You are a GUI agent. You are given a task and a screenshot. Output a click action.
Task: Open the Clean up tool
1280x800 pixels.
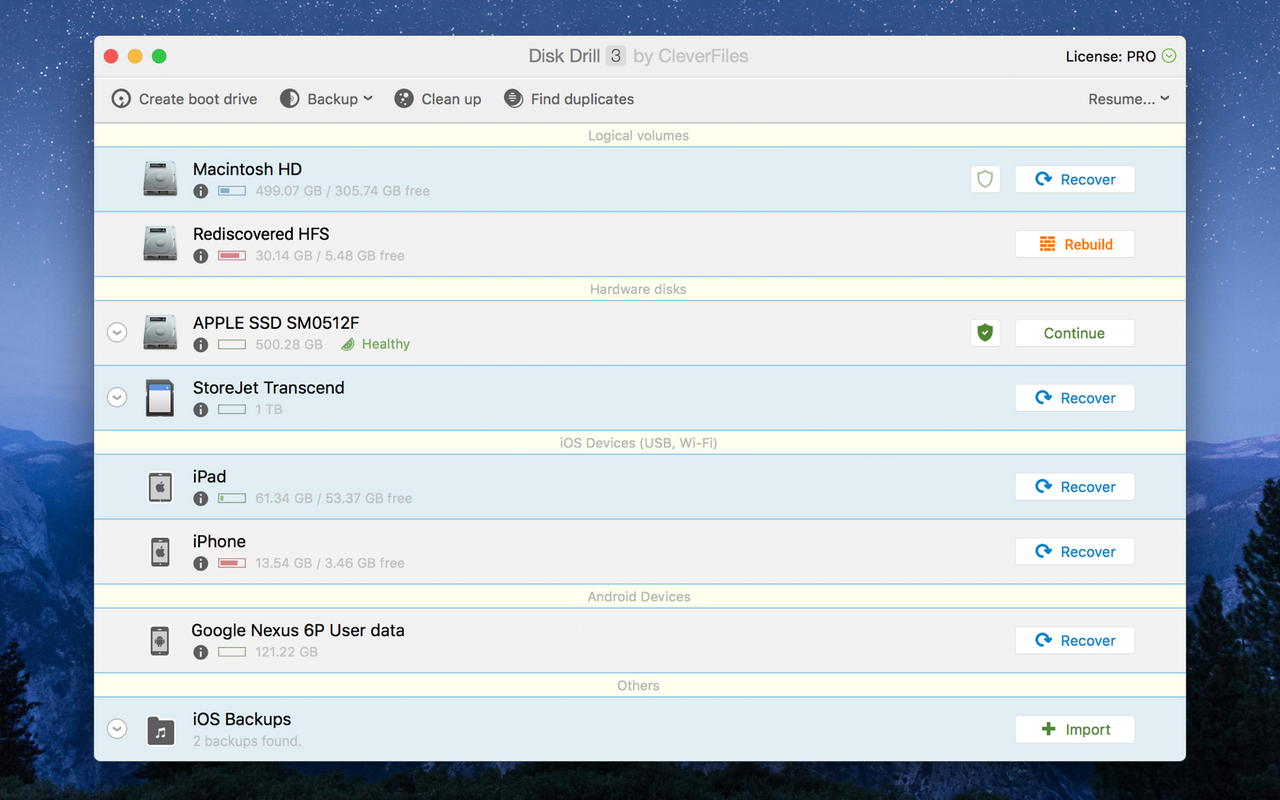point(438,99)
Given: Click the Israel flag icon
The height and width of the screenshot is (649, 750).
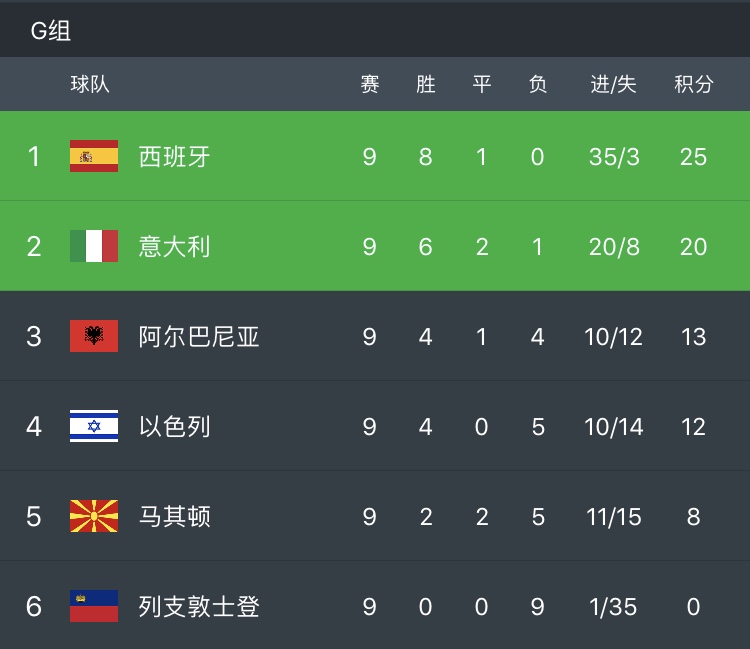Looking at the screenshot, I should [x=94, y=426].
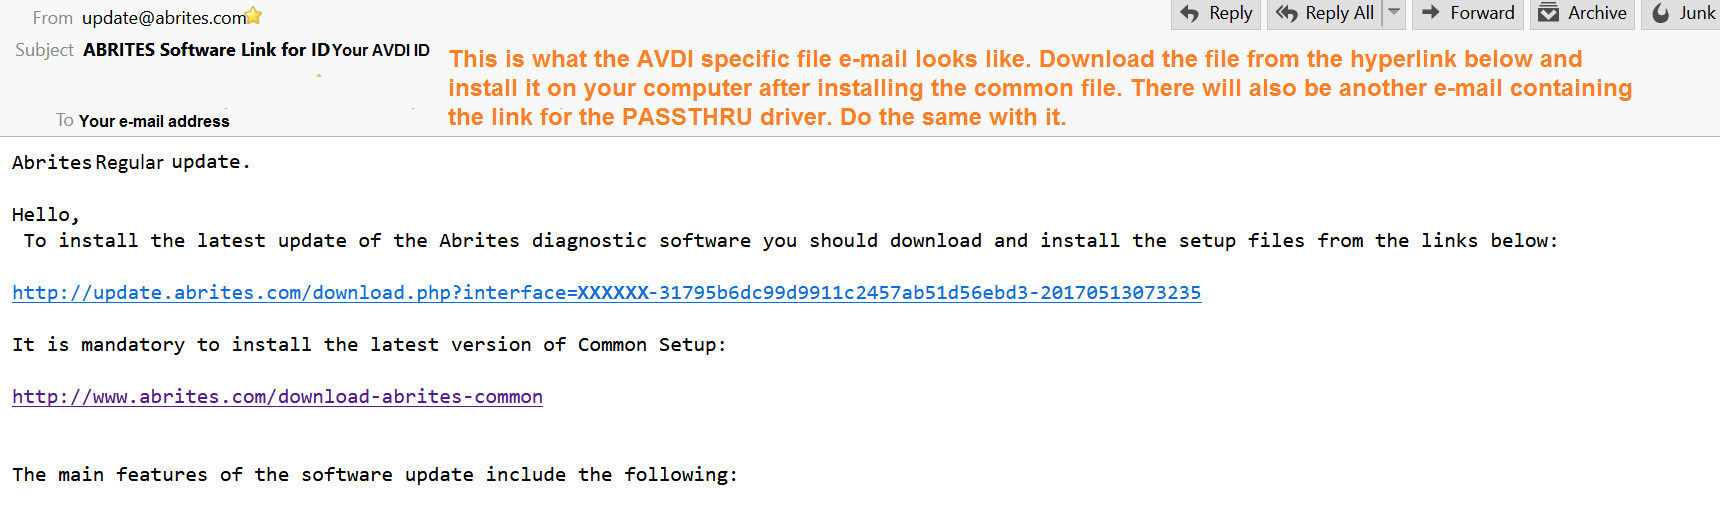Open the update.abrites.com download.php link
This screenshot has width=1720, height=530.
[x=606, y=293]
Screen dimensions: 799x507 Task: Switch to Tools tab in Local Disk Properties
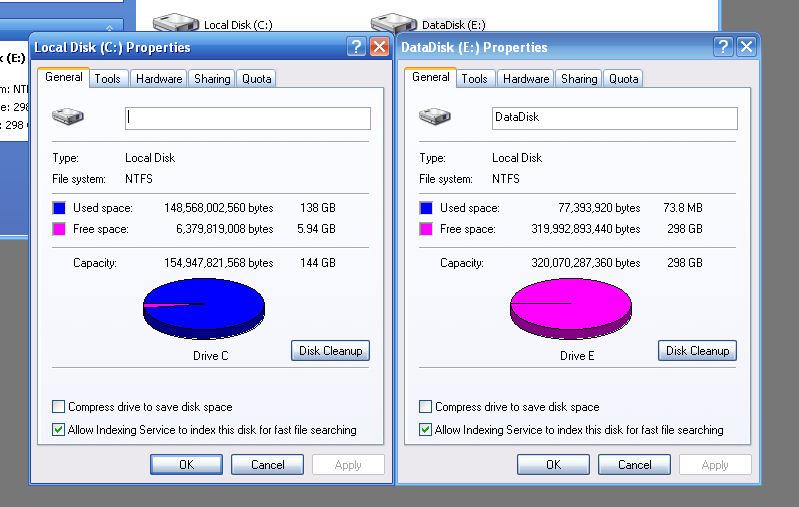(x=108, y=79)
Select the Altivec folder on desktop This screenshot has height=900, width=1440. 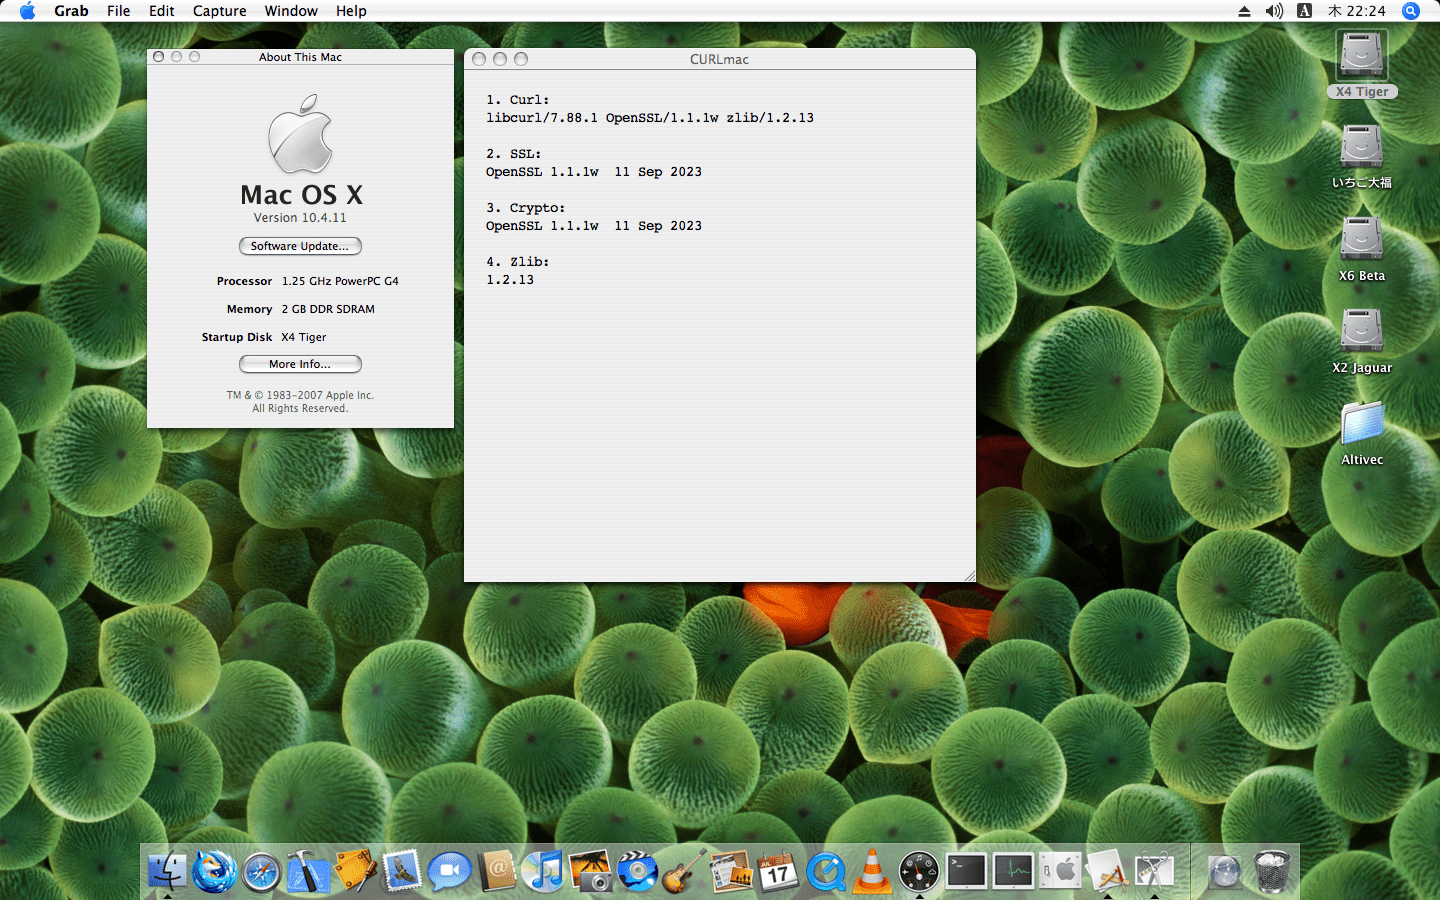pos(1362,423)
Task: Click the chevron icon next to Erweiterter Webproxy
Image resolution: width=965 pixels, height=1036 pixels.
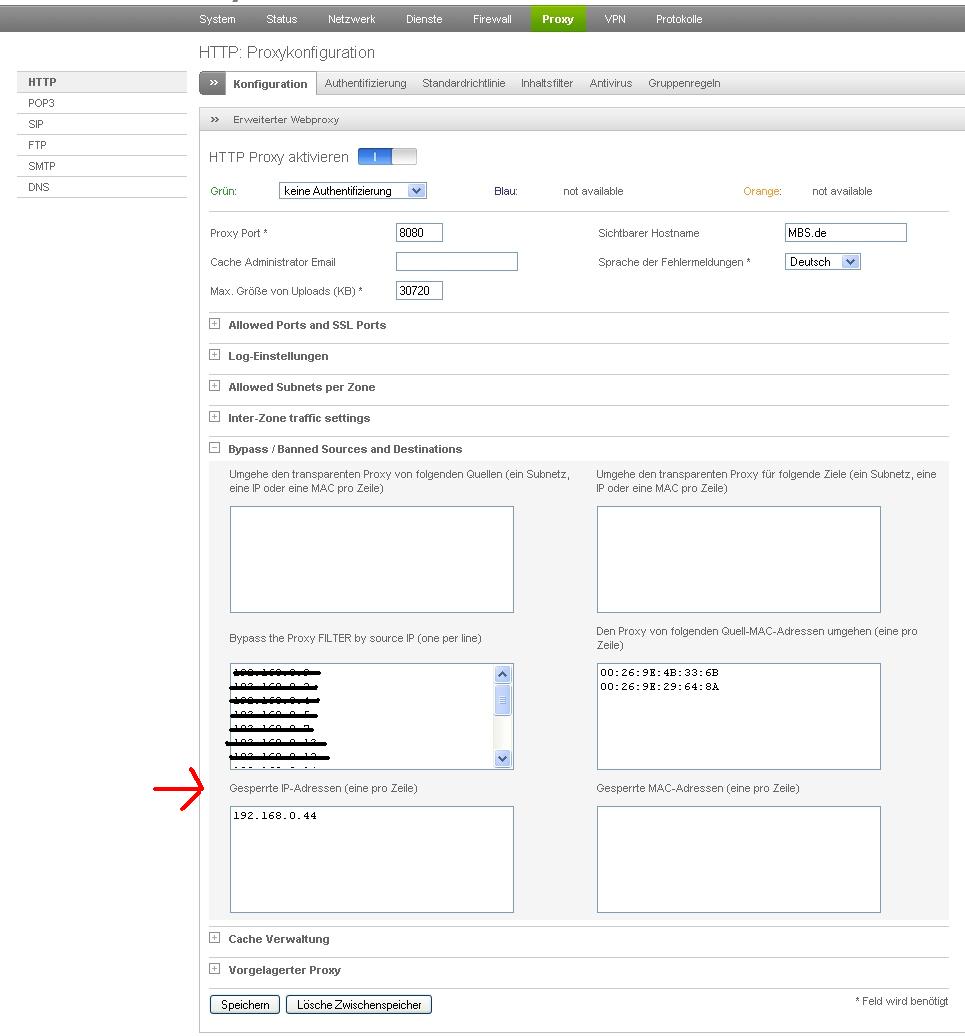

* * * *

Problem requirements — Return word for word the lines from the beginning of the entries through the line that contains "Given: Click the Israel flag icon", both ends included, but no pictures.

Output below —
You are a GUI agent. You are given a task and a screenshot. Output a click action.
Task: Open the Clean up tool
1280x800 pixels.
point(438,99)
Given: Click the Israel flag icon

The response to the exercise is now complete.